The finished tangram? (click on image for full size)

It’s a puzzle though. A tangram if you will…one with considerably more than seven pieces:

intraLibrary, Symplectic, institutional website, University Research Office (URO), faculty research administrators, The Research Excellence Framework (REF), academic staff, web-developers, bibliographic information, research outputs, Open Educational Resources (OER)…

In fact, this may well not be all the pieces…pretty sure a few have been pushed down the back of the settee. I’ll look for them later.

Anyway, tortured metaphors aside, I have become increasingly aware that working in a large institution, in a role that encompasses technology and institutional policy (though I’m not, by any means, a policy maker…or indeed a real techie) is largely about communication and getting the right people, with the right skills, in the right place at the right time! Absorb policy and technical requirements from senior stakeholders and communicate those requirements to the proper techies – while also trying to ensure any motivating passions of one’s own don’t get lost along the way – Open Access to research and Open Education in my case.

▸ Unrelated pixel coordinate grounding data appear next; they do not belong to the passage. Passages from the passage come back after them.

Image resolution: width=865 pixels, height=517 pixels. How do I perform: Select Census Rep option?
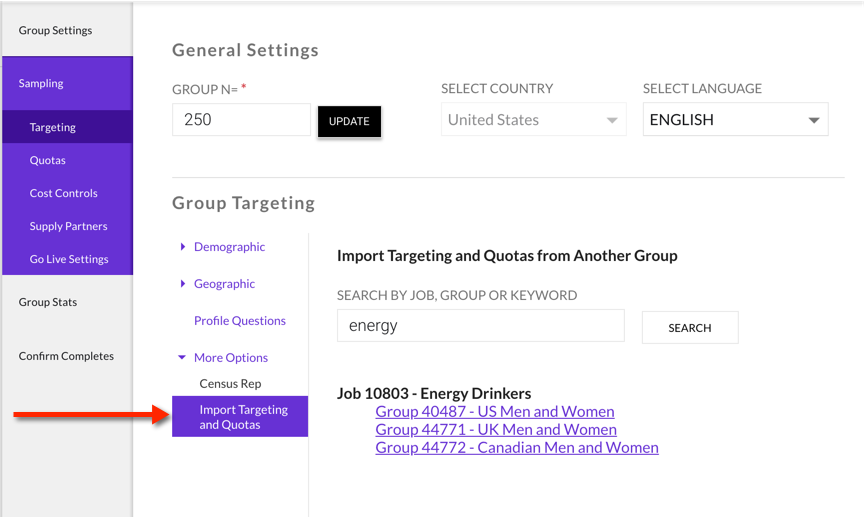[x=230, y=384]
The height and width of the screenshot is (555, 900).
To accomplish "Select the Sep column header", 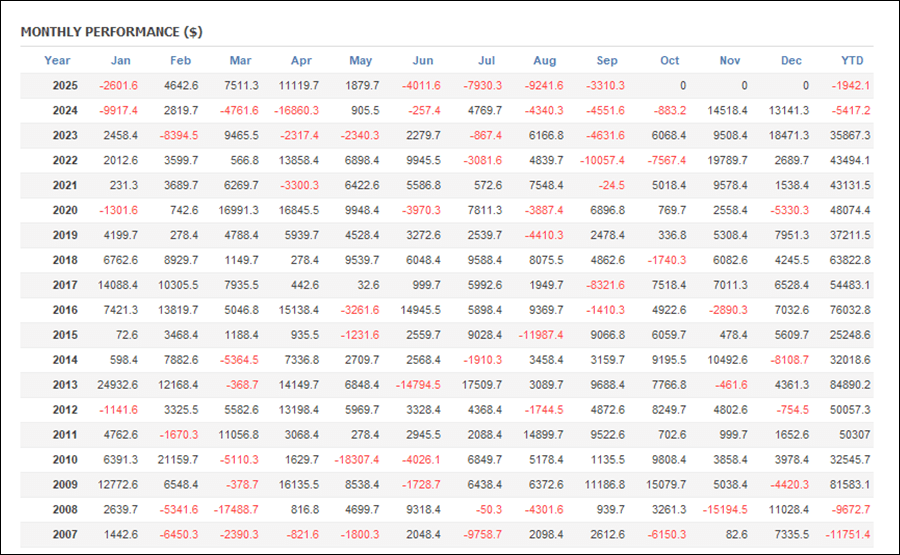I will 607,61.
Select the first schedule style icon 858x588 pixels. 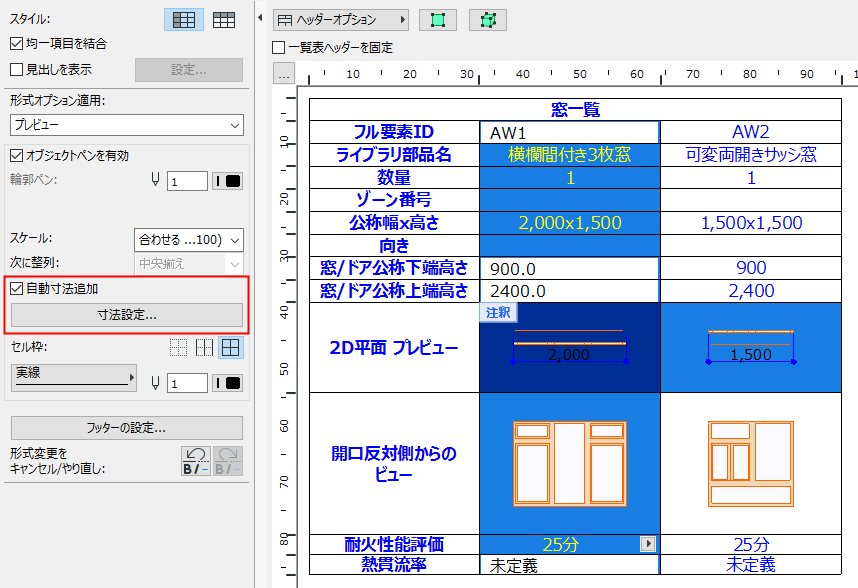(x=183, y=19)
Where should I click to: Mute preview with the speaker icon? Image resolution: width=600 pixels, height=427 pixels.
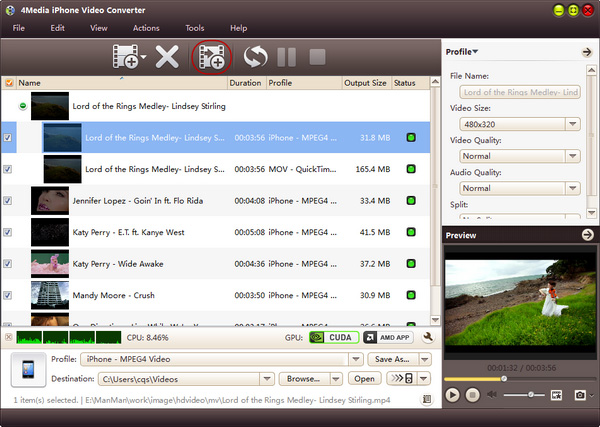[492, 395]
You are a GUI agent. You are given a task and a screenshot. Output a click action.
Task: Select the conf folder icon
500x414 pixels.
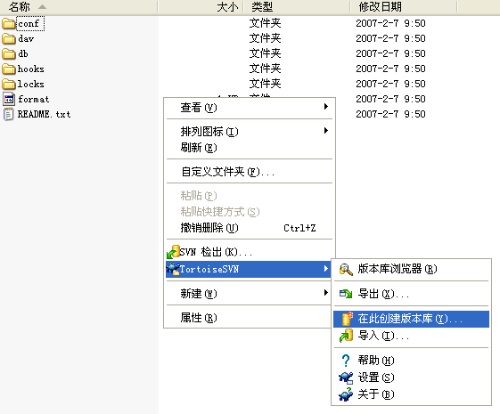(9, 24)
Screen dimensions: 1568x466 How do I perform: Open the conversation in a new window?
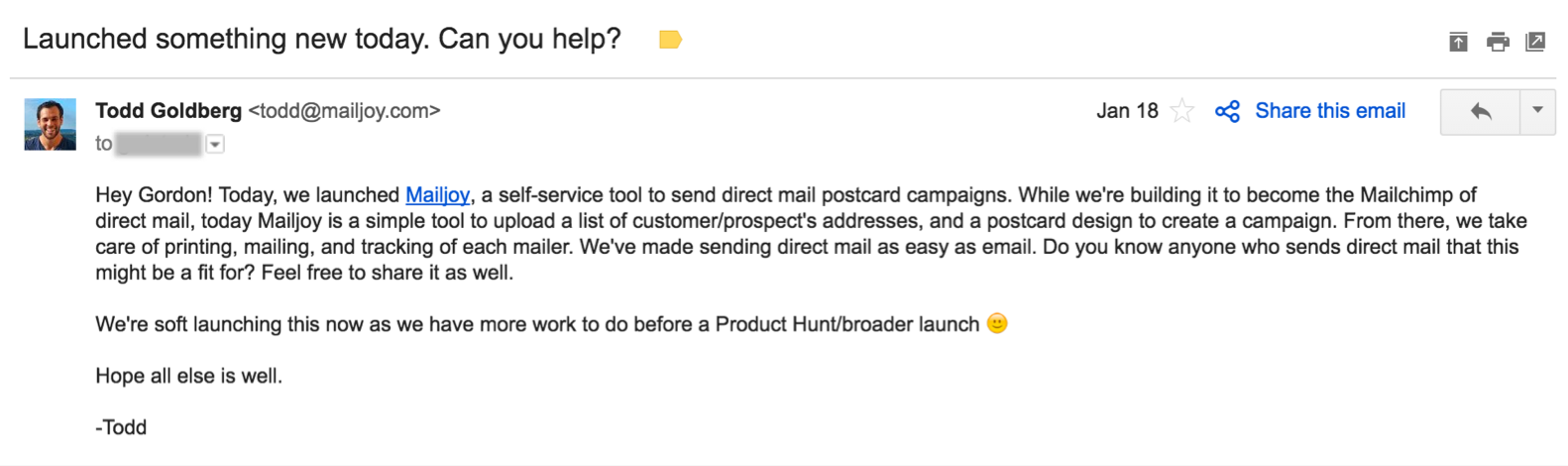click(1535, 42)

For various reasons, individual user accounts have never been implemented for our repository and historically it has been administered centrally from the Library. In Symplectic we now have a system that is populated with central HR data; all staff will have an account they can access with their standard user name and password from where they can manage their own research profile including uploading full-text outputs directly to the repository*. In addition, administration by the University Research Office and faculty research administrators will be more easily centralised (particularly for the REF).

* In actual fact this functionality is not yet available in lieu of development work from Intrallect to capture the Atom feed from Symplectic and transform with XSLT to a suitable format for intraLibrary. I think.

One of the clever bits of functionality used to sell the software is automatic retrieval of bibliographic data from online citation databases – we are currently running against various APIs, Web of Science (lite), PubMed and arXiv – but I think this may actually be a bit of a red-herring for an institution like Leeds Metropolitan – at least until more (preferably free) data sources are available (JournalToCs API please!); early testing has shown, at best, it will only retrieve a subset of (the types of) outputs that we will need to record and it will be necessary to manually import existing records (e.g. EndNote) as well as implementing other administrative procedures at faculty level to capture information at the point of publication, especially for book-items, monographs, conference material, reports and grey literature.

More important, I think, to ensure that academic staff actually engage with the software rather than just seeing it as a tool for administrators, is to re-use the data to generate a list of research outputs – a dynamic bibliography – on a personal web-profile which has the potential to dramatically increase the visibility of research including Open Access to full-text.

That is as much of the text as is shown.